Exercise requirements:
A. Summarize the Vikings–Lions game recap below in two sentences.
B. Answer these questions using the Vikings–Lions game recap below, one answer per line:
(i) What was the score of the Vikings' loss at Chicago?
(ii) How many of his passes did Kirk Cousins complete against Detroit, and on how many attempts?
(iii) How many carries of seven yards or more did Dalvin Cook have?
C. Pick up the Vikings–Lions game recap below where it stops, and keep writing it.

Text segment:
Vikings 42, Lions 30: 3 Studs, 2 Duds and 1 Game-Changing Play

Photo Credit: Raj Mehta (USA Today Sports)

Are the Minnesota Vikings suddenly an offensive juggernaut?

Since falling flat in a 16-6 loss at Chicago to drop to 2-2, the Vikings have scored 28, 38 and 42 points in three convincing wins. Sunday’s at Detroit was the closest of the bunch, a contest that was tied 21-21 at halftime before the Vikings scored early in the second half and put the game away late with a clutch touchdown drive to win their first divisional game of the season. The 42-30 victory featured numerous offensive stars but may have exposed some defensive liabilities.

Let’s sum up this game by giving you three standouts, two underwhelming elements and one game-altering play.


Kirk Cousins was brilliant for a third straight game. Against a beaten up Lions defense that lost Darius Slay, Damon Harrison and Jarrod Davis at various points throughout the afternoon, Minnesota’s quarterback — under the microscope just three weeks ago — has 10 touchdowns passes and one interception (on Stefon Diggs’ dropped pass last week) during the Vikings’ three-game winning streak.

Cousins continued his resurgence in the play-action game and took apart Detroit’s struggling secondary, despite losing star receiver Adam Thielen to a hamstring injury in the first quarter, though Thielen helped with Cousins’ first touchdown pass, making a diving catch in the back of the end zone on an extremely difficult throw by Cousins. Thielen ostensibly injured his hamstring during the dive.

Cousins finished the day 24 of 34 with 337 yards and four touchdowns with a 141.4 rating. His biggest throw of the game came with just over two minutes to go and the Vikings trying to run the clock out, leading 35-30. Instead of running into a stacked line of scrimmage, Cousins play-actioned and launched a deep ball to Diggs, who strutted inside the 5-yard line to set up Minnesota’s game-clinching score.

Even without Thielen, the Vikings offense didn’t miss a beat, stringing together four straight touchdown drives to keep up with the Lions’ offense, which nearly matched them drive for drive. He hit Bisi Johnson and C.J. Ham for both of their first career touchdown catches. And for the first time this year, the Vikings really relied on their tight ends Irv Smith Jr., and Kyle Rudolph in the passing game, hitting them 10 times for 118 yards. The same week that Rudolph was haled for his sacrificial work as a blocker, he was rewarded with a season-high 58 yards and a touchdown.

Part of the reason Cousins had so much success through the air was his offensive line. With Riley Reiff (ankle) and Josh Kline (foot) healthy, Cousins wasn’t sacked and only hit three times, per ESPN stats. For an offensive line that has seen three of its starters miss time, getting all five together and playing at that level has to be great to see for Gary Kubiak, Kevin Stefanski and Rick Dennison.

The right side of the line, especially, continues to be rock solid. Brian O’Neill has yet to allow a sack in his career, and Kline has been the team’s best interior blocker.

Not only was Cousins kept clean, but Dalvin Cook had plenty of room to run, going off for 142 yards and two scores.

Cook had perhaps his finest game of the season.

While he didn’t quite set a season-high in rushing yards (154 @ Green Bay), his production came primarily after contact and kept third-down conversions reasonable with his consistency on first and second down. The Vikings had an average third-down-to-go distance of 3rd and 4.9, and Cook had 10 carries of seven yards or more, including a touchdown run of eight yards to cap the first drive of the second half.

Dataset content:
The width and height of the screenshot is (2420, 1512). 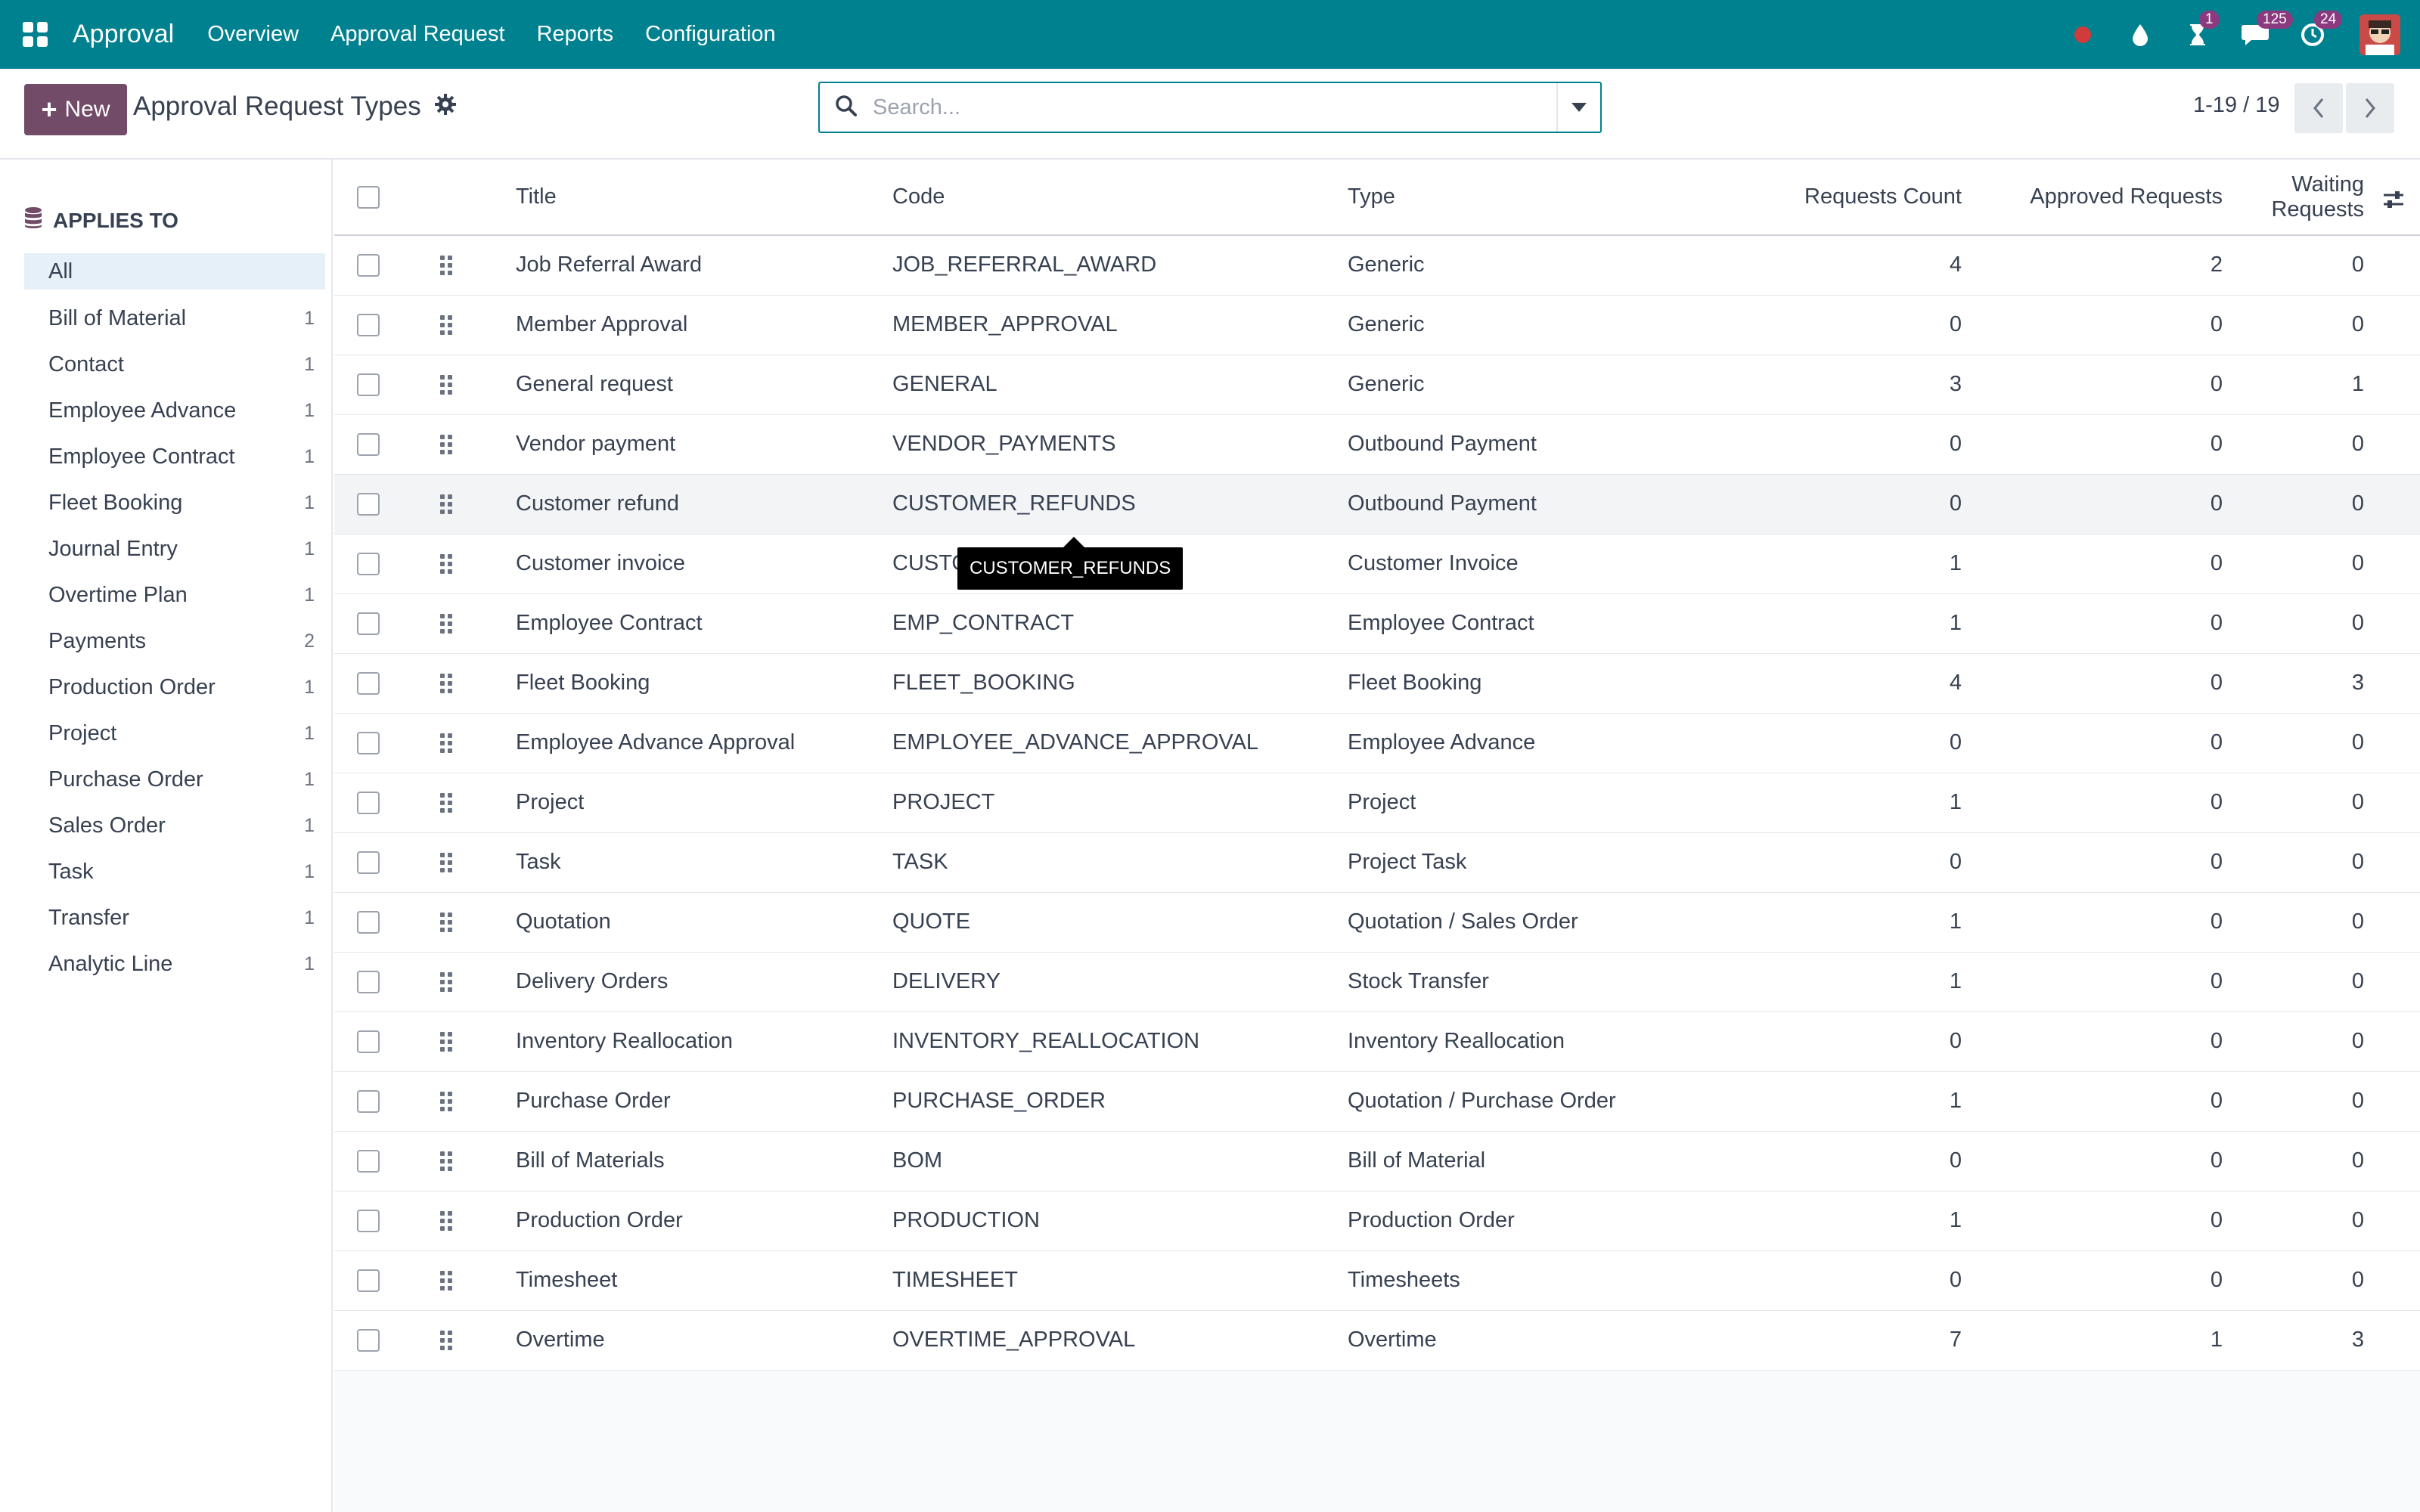 What do you see at coordinates (1120, 1280) in the screenshot?
I see `cell-code: TIMESHEET` at bounding box center [1120, 1280].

Solved problems:
A. After a 16-6 loss at Chicago, the Vikings won three straight games, the closest being a 42-30 victory at Detroit that was tied 21-21 at halftime. Kirk Cousins threw for 337 yards and four touchdowns without being sacked despite losing Adam Thielen early, and Dalvin Cook ran for 142 yards and two scores.

B.
(i) 16-6
(ii) 24 of 34
(iii) 10

C.
The Lions have yet to hold a team below 100 yards on the ground this year, and the Vikings took advantage, especially against a banged-up Harrison, the big nose tackle, who missed part of the game with a groin injury.

With the Vikings on the Lions’ 4-yard line late, Cook capped his day with another tough touchdown run, breaking a tackle and juking a defensive back on his way to the end zone.


We’ll lump the Vikings corners together for this one, but Xavier Rhodes had a brutal day in coverage against Marvin Jones, who had four touchdowns — two against Rhodes.

The Vikings corner took a pass interference penalty on the game’s opening drive, which eventually resulted in Jones’ first touchdown — a telling sign for the day to come. Both of Jones’ scores against Rhodes came on shallow out routes where Rhodes failed to get his head turned and let Jones make nice contested catches. After Jones’ final touchdown, Rhodes was shown yelling emotionally on the sideline.

Rhodes had allowed a 110.4 passer rating against him this season but was only charged with giving up one touchdown, per Pro Football Focus. He’ll be pegged with two more after Sunday’s game. Mike Zimmer has said that Rhodes needs to continue working on his technique and reduce the penalties. He’s been getting flagged at least once most games for being overly physical. If the team’s top corner keeps struggling, more teams could pass on the Vikings like the Lions did Sunday as Matthew Stafford went for 364 yards.

In addition, Trae Waynes and Mike Hughes also gave up touchdowns to Jones, and both missed a tackle in the game as receivers ducked under them. Both earned some redemption later, however, as Hughes snuffed out a two-point conversion and Waynes intercepted Stafford to get the Vikings in victory formation late in the fourth.

Stefon Diggs had a drop that seemed like a game-changer at the time. With the Vikings leading 28-24 early in the fourth quarter, Cousins aired it out for an open Diggs in the left corner of the end zone on the third down, but the ball slipped through Diggs’ hands. This came one week after Diggs dropped two passes in Minnesota’s win over Philadelphia.

The drop was exacerbated by Dan Bailey’s missed field goal on the next play, keeping the door open for the Lions to take the lead with a touchdown.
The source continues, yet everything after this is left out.